Am 26. September wählt Graz. Bürgermeister Siegfried Nagl will daher jetzt alles geben: „Alles für Graz.“
Gleich vier ÖVP-Politiker durften am Donnerstagnachmittag bei der Eröffnung des Festivals steirischer herbst reden, also auch der Kulturstadtrat, der Kulturlandesrat und der Landeshauptmann. Es war eine Machtdemonstration, die es unter früheren Intendanzen nicht gegeben hätte. Und es war ein Sinnbild für die Koalition auf Bundesebene: Die türkise Dominanz störte lediglich der grüne Kulturminister Werner Kogler.
Der Event fand, des Namens wegen, auf dem Europaplatz statt. Tritt der Reisende aus dem Bahnhof, sieht er gleich zwei filigrane Konstrukte aus Holz, quasi Laubsägearbeiten im Riesenformat, mit bunten Lämpchen sonder Zahl. Man verwendet diese „Kulissen“ häufig bei großen Stadtfesten in Süditalien. Marinella Senatore hat sie nach Graz transportieren und mit politischen Slogans („Revolution!“) versehen lassen.
Der Bereich drumherum war eingezäunt. Damit sich die registrierten Besucher erst nach dem Eröffnungsakt den Weg nach draußen bahnen können. Das Motto lautet schließlich „The Way Out“. Die nicht eingesperrten Zaungäste staunten über die Affen in der Manege.
Ekaterina Degot, die Intendantin, hielt eine luzide Rede über die Sehnsucht nach Freiheit – in Afghanistan wie hierzulande. Die Pandemie hätte uns alle klein gemacht, beschränkt auf unsere vier Wände. Kunst aber öffne.
Vizeintendantin Henriette Gallus bedankte sich artig bei den Politikern für deren „großzügige Unterstützung“; bei den Steuerzahlern bedankte sie sich nicht. Das Rednerpult war – wohl unabsichtlich – vor einem Wahlplakat aufgebaut. Und so redete auch Nagl vor dem Konterfei des Neos-Kandidaten mit der Botschaft „Nigel-nagel-neu“.

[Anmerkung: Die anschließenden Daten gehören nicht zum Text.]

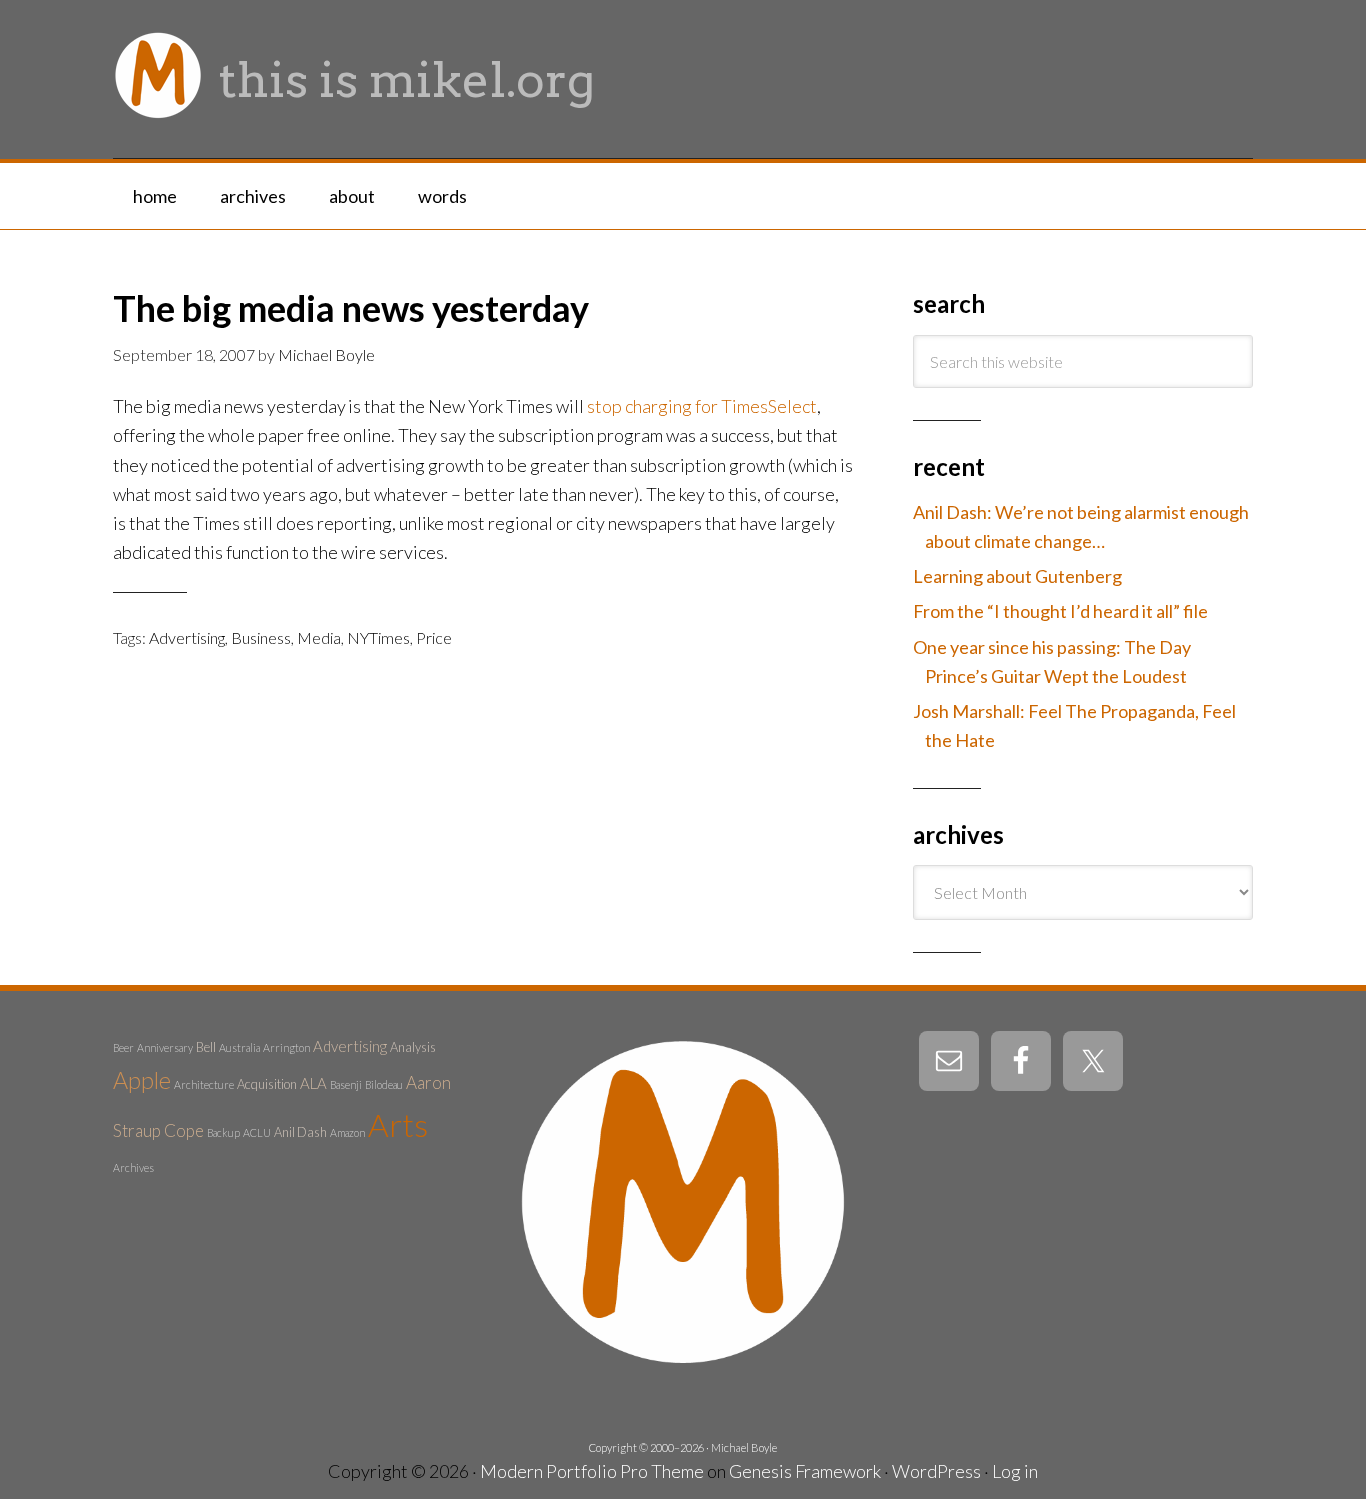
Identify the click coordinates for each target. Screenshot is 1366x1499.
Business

Richtig kämpferisch gab sich bloß Kogler. Er verteidigte die Regeln des Zusammenlebens: „Wir müssen dringend dem gesellschaftlichen Flächenfraß Einhalt gebieten.“
Monströse Mützen
Danach wanderte man über die sehr triste Annenstraße mit den vielen leer stehenden Geschäften – Nagl gibt alles – zum schlecht beleumundeten Volksgarten. Dort ließ die estnische Künstlerin Flo Kasearu sechs prächtige Friesen patrouillieren. Die Reiterinnen in absurden Uniformen mit monströsen Tellermützen machten zwischendurch ein Nickerchen, fielen fast vom Pferd und gefielen sich in irrwitzigen Posen der Macht.

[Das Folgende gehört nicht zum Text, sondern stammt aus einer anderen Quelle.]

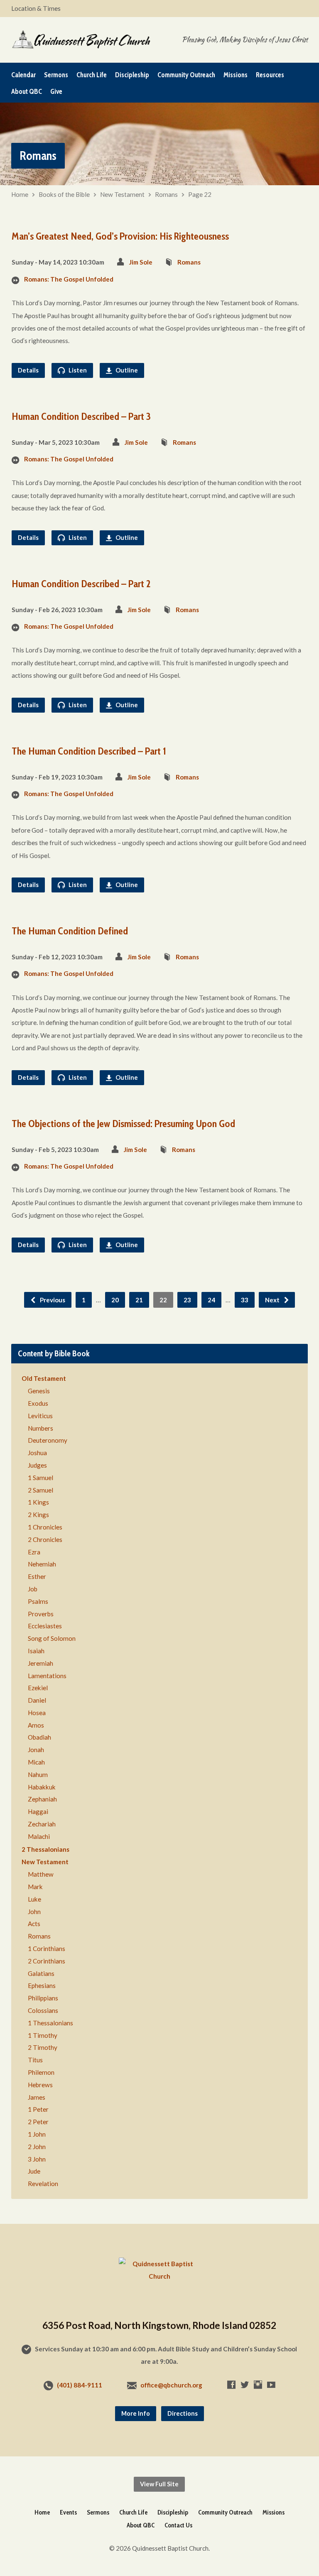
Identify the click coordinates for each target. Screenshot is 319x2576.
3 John (37, 2159)
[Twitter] (244, 2384)
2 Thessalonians (45, 1849)
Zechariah (42, 1824)
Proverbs (41, 1614)
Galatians (41, 1973)
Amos (36, 1725)
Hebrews (40, 2084)
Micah (36, 1762)
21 (139, 1300)
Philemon (41, 2072)
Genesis (39, 1391)
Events (68, 2512)
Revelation (43, 2183)
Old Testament (44, 1378)
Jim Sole (140, 262)
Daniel (37, 1700)
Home (19, 194)
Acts (34, 1923)
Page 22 (199, 194)
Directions (182, 2413)
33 (244, 1300)
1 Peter (38, 2109)
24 (211, 1300)
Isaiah (36, 1650)
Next (273, 1300)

Diese Kritik an der grassierenden Überwachung des öffentlichen Raums war schon recht pointiert. Doch die Rechnung ging nicht auf. Denn der herbst setzte rund 15 Security-Menschen ein, um die Pferde zu schützen. Und die Bodyguards waren definitiv nicht intendierter Teil von „Disorder Patrol“.